Problem statement Facial recognition is an important and more preferred bio metric when compared to other bio metrics. One of the primary reason is that it requires no physical interaction on behalf of the user. For face recognition there are two types of comparisons:
-
Verification: In this the system compares the given individual to that the individual says they are and responds with a yes or a no.
-
Identification: This is where the system compares the given individual to all the other individuals in the database and recognizes that person.
In this project we implement the Identification system using Machine Learning concepts such as Principal Component Analysis (PCA) and Support Vector Machine (SVM).
DESCRIPTION OF DATA AND SOURCE
For this project we use the Yale Face Database. It contains 165 images in total. The data is of 15 persons with 11 images per person. The title of each image is in the format “Subject99.expression” where the expression can be sad, happy, surprised etc.
It also contains images with different configurations such as center light, right light, with glasses etc. We train our classifier using all the images except those which have a “sad” expression. Those with “sad” expression would be used for testing our classifier. Each subject has a number which acts as a label for that subject. Although this label can also be a name but for easier data representation we take it as number.

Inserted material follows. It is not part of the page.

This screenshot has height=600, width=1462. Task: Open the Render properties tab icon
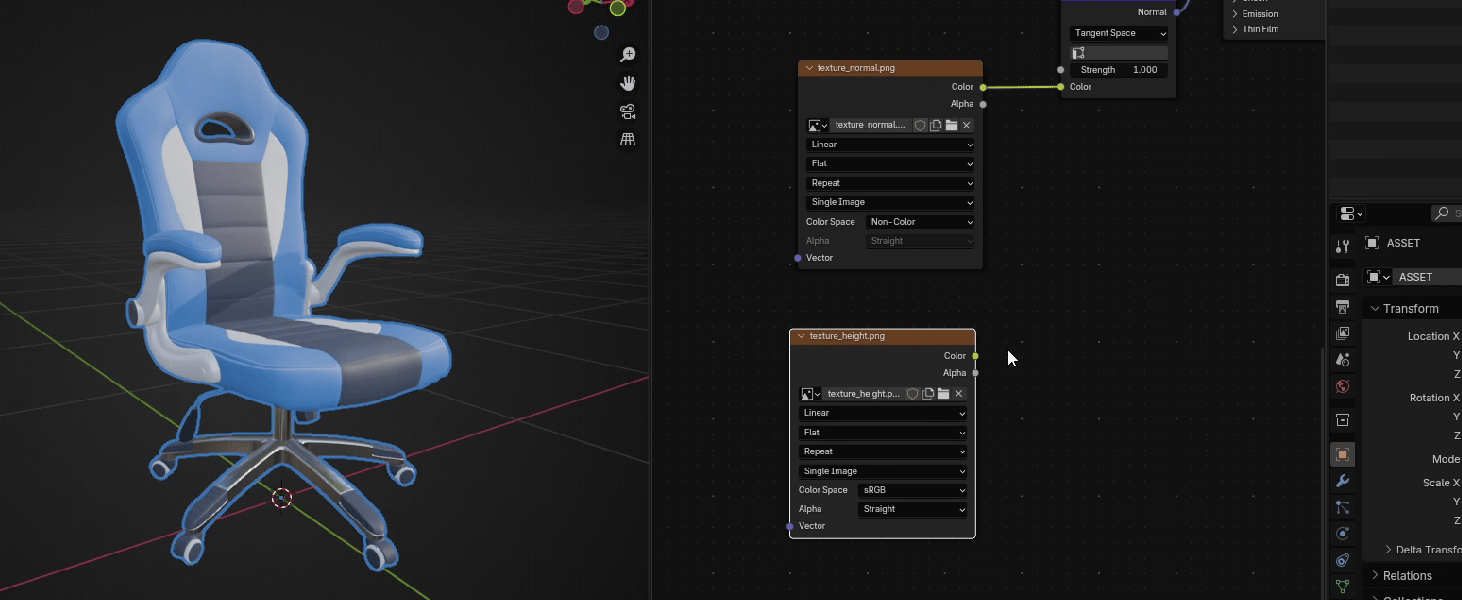click(x=1343, y=279)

The Dataset can be obtained for the link: http://vision.ucsd.edu/content/yale-face-database
DETAILS OF PREPROCESSING DONE
A. GRAYSCALING AND FACE EXTRACTION The Input dataset has a lot of area apart from the face that is not required for facial recognition. If we don’t extract the face only it will lead to more attributes in a single image which would further increase the time taken by the system to recognize the person. So to decrease the time as well as the number of attributes in the image we extract only the face from the image using Haar Cascade provided by OpenCV. Also, we store the image data in the form of a 3 dimensional array of grayscale values. To convert coloured images into grayscale, we use Python Image Library. Once we get the details of the face we store the gray scale values into a 3 dimensional array.
B. PRINCIPAL COMPONENT ANALYSIS The objective of PCA is to perform dimensionality reduction while preserving as much of the randomness in the high-dimensional space as possible. It is mainly concerned with identifying correlations in the data. We use PCA because many algorithms that work fine in low dimensions become intractable when the input is high-dimensional. In our project we have restricted the Number of components for PCA to 10. We first convert our 3 dimensional array to a 2 dimensional array by flattening the array and then fit it to a PCA with n_components = 10. We then transform our dataset using the given PCA to train our Classifier.
ClASSIFICATION USING SVM
Once the preprocessing of the dataset is done we can now use a classifier to train it for the given dataset. We chose Support Vector Machine as our classifier for this project. SVM’s are supervised learning models with associated learning algorithms that analyze data and recognize patterns. We use a nonlinear support vector classification model with the kernel as radial basis function (rbf). We first fit the classifier with the data that was transformed using PCA and the labels which were extracted while reading the images in the directory. Once the classifier is trained we then take our testing dataset that is the images with “sad” expression and check whether the label predicted by our classifier is same as that given in the file name. To check the predictions on the testing dataset we first take the gray scale value of the face in the image, store in a 2 D array, flatten the array and then transform it using our PCA which we fitted earlier. Once we get the transformed array we predict the label for the test image and print it out.
The above classification model worked very well. The testing dataset consisted of 15 images, and it recognized correctly in all the cases.